Oh and they have dragons

🐲

Catiette · 09/02/2025 15:25

I also find it fascinating that, a few pages into this thread at least - and this would definitely be par for the course on this site, in my experience - the only truly unpleasant ("unsafe" presumably?) language used was by those few posters arguing that the site's demonstrably unsafe! I just nipped back, and a few have been removed, but the delightful "cesspit" still remains. So we can be clear that the meaning of the word "irony" has also been irrevocably lost to the proponents of "safe-as-emotional". 😂

ArabellaScott · 09/02/2025 15:26

I think 'irony' was an early casualty in the gender-wars.

Catiette · 09/02/2025 15:26

And what @GetDressedYouMerryGentlemen said. Couldn't have put it better! 😆

Catiette · 09/02/2025 15:32

Look, I can do bigly words, too.

Here:

bigly

See?! 💪

(I mean in the newspeak, sense, of course - “Reality exists in the human mind, and nowhere else” - George, again. Really, I've not got a clue how to biggify and fontify, and am in awe of those who can).

NotAtMyAge · 09/02/2025 15:33

Boiledbeetle · 09/02/2025 14:20

¡¡¡ɹǝʍod ǝɥʇ ǝʌɐɥ I

😂😂😂

RedHelenB · 09/02/2025 15:35

rexrabbit · 04/02/2025 21:14

I meant safe as in feeling non marginalised or invalidated

Probably not then.

Helleofabore · 09/02/2025 15:38

Catiette · 09/02/2025 15:25

I also find it fascinating that, a few pages into this thread at least - and this would definitely be par for the course on this site, in my experience - the only truly unpleasant ("unsafe" presumably?) language used was by those few posters arguing that the site's demonstrably unsafe! I just nipped back, and a few have been removed, but the delightful "cesspit" still remains. So we can be clear that the meaning of the word "irony" has also been irrevocably lost to the proponents of "safe-as-emotional". 😂

Absolutely Catiette.

Posters come and they name call, vilify, demonise and generally expect that their own highly personalised definitions of the words transphobia, hate, kind, tolerance as well as woman / man and sex be implemented across the thread. Once you see it, you cannot miss it.

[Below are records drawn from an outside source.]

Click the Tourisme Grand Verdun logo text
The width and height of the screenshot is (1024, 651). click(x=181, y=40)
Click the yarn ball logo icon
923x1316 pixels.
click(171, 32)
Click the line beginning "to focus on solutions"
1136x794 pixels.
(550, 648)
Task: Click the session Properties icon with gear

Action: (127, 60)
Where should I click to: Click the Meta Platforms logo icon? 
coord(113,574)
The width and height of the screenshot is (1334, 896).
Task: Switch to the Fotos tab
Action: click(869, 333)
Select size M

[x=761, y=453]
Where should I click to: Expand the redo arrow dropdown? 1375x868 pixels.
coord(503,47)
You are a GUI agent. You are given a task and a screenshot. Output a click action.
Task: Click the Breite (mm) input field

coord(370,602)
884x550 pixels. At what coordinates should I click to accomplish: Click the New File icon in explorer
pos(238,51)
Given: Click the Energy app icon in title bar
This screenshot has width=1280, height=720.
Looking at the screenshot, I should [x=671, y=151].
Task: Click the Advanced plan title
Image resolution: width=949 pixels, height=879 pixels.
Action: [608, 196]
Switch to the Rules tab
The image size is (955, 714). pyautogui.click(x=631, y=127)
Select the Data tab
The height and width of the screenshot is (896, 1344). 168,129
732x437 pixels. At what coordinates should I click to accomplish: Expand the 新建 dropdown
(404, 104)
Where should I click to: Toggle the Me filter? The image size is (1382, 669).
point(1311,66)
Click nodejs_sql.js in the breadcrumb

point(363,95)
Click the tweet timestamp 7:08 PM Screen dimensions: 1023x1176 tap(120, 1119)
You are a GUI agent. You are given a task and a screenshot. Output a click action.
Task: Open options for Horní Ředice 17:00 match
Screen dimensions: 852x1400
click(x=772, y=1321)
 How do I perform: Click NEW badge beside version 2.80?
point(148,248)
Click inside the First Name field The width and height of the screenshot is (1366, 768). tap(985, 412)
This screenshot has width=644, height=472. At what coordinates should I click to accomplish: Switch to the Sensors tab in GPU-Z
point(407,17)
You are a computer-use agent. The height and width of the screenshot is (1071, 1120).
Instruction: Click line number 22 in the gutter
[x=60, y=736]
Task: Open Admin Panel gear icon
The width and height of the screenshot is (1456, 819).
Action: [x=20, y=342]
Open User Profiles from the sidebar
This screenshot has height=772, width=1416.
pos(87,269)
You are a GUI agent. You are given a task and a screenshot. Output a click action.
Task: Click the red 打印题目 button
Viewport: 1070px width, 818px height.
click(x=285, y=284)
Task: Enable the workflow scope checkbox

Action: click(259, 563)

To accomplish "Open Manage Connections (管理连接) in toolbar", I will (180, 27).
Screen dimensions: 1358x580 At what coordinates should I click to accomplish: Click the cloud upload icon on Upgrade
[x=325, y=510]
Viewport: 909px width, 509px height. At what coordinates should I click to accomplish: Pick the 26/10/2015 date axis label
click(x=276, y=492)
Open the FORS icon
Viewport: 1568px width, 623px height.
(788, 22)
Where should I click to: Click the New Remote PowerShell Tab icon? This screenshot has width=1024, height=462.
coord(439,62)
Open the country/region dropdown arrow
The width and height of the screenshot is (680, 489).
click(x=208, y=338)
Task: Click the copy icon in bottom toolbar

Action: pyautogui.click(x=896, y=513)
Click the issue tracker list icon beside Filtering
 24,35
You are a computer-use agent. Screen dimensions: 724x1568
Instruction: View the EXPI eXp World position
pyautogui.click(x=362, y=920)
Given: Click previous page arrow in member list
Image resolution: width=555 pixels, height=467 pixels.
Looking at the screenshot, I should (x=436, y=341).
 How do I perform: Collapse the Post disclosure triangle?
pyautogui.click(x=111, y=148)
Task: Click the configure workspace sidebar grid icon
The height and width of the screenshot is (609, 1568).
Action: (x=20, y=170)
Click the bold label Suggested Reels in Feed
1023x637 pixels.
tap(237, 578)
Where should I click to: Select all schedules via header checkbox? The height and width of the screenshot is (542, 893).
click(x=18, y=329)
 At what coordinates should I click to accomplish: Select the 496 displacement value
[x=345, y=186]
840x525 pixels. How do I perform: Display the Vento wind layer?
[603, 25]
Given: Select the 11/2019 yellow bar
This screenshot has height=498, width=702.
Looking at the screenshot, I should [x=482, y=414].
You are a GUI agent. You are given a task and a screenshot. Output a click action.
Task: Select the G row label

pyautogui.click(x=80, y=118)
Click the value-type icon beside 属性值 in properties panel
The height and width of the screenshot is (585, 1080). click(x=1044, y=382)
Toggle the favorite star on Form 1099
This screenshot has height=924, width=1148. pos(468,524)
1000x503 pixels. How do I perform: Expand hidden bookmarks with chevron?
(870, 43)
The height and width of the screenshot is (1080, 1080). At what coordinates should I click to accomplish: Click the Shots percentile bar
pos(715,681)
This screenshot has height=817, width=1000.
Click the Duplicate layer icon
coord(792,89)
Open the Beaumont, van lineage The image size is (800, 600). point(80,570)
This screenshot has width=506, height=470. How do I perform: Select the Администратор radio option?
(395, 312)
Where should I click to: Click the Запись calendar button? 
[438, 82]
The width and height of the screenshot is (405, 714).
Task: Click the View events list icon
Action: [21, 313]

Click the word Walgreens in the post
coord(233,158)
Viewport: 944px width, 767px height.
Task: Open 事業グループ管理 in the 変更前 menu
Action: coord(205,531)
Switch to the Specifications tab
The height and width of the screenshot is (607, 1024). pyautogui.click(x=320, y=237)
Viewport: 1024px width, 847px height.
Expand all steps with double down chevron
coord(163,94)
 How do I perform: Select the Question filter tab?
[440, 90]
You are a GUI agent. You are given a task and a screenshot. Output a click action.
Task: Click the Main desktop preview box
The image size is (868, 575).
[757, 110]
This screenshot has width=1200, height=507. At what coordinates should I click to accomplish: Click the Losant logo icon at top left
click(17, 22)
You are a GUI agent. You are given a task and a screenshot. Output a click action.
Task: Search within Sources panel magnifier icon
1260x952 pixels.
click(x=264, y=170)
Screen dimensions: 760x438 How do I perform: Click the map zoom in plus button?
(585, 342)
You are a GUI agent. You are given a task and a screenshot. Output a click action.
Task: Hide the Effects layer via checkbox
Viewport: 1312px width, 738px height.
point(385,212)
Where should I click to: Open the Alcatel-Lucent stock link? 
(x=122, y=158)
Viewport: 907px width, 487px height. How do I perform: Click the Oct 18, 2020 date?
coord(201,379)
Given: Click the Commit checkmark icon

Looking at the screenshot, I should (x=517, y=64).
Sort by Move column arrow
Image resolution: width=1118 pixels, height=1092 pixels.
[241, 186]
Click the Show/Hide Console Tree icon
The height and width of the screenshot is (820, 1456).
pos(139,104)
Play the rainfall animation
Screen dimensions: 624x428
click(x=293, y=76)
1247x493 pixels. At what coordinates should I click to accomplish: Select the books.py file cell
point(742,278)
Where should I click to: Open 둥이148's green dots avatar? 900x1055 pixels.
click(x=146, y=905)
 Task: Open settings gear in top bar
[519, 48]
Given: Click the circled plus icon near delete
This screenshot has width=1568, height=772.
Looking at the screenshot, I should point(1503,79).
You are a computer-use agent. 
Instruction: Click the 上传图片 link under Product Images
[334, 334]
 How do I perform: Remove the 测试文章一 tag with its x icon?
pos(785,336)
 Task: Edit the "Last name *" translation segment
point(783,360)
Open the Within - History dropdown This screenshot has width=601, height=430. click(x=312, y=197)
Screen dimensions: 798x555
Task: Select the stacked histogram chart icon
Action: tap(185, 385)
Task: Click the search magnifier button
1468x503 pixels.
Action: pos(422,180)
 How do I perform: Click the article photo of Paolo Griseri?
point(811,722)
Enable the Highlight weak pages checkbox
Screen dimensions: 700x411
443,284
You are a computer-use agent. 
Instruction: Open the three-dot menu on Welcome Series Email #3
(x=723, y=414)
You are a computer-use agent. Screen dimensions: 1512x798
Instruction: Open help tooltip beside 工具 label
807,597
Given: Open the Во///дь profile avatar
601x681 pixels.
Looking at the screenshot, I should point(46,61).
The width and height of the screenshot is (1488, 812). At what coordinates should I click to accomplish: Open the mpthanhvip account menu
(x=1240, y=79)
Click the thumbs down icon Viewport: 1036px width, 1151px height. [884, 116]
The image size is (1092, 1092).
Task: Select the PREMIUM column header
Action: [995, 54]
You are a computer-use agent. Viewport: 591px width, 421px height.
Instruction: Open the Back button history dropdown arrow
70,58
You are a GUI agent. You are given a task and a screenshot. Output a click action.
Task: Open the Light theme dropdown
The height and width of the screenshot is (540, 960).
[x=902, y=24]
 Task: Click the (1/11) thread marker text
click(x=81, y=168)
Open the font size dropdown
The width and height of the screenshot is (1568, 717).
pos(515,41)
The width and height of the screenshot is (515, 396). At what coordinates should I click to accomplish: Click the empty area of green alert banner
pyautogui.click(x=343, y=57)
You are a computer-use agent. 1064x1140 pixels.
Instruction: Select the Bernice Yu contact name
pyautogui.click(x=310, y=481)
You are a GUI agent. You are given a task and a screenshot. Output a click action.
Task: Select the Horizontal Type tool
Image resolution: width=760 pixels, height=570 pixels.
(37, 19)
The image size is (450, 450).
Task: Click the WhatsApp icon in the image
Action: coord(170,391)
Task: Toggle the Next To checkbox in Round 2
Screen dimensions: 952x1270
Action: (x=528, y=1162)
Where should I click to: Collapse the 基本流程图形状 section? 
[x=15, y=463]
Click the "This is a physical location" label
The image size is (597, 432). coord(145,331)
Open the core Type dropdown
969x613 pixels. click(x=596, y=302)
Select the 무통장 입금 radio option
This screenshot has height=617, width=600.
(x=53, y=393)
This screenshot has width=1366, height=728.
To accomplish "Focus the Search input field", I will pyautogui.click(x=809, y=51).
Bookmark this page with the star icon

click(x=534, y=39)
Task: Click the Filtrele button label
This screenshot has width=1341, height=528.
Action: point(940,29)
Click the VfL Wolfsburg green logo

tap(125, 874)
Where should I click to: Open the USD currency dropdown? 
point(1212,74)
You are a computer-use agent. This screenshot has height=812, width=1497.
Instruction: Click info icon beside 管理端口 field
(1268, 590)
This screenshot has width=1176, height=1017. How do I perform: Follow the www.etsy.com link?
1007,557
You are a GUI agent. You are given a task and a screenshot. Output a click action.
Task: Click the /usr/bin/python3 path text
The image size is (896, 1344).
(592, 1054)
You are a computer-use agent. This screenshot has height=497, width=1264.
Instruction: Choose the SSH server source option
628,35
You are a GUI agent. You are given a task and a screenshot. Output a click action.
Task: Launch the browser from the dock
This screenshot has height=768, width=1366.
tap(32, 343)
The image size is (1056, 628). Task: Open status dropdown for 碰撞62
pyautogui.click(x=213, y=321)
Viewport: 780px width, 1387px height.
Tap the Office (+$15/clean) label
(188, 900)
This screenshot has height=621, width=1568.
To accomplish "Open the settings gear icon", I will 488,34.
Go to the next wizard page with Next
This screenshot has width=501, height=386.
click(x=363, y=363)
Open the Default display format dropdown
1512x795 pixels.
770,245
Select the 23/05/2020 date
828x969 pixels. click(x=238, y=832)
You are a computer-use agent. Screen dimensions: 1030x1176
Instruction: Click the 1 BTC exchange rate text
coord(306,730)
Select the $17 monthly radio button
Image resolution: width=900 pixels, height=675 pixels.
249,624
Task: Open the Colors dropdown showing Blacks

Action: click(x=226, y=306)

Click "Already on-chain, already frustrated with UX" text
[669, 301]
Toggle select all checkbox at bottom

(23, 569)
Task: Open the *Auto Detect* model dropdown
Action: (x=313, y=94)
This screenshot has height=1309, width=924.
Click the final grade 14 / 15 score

It is the same cycle that rolls through.

GetDressedYouMerryGentlemen · 09/02/2025 15:39

Catiette · 09/02/2025 15:32

Look, I can do bigly words, too.

Here:

bigly

See?! 💪

(I mean in the newspeak, sense, of course - “Reality exists in the human mind, and nowhere else” - George, again. Really, I've not got a clue how to biggify and fontify, and am in awe of those who can).

Your bigly is bigly and the emperor has a lovely new suit

😉🧵👔

Catiette · 09/02/2025 15:48

GetDressedYouMerryGentlemen · 09/02/2025 15:39

Your bigly is bigly and the emperor has a lovely new suit

😉🧵👔

Thank you! I thought it was the bestest bigly on the thread!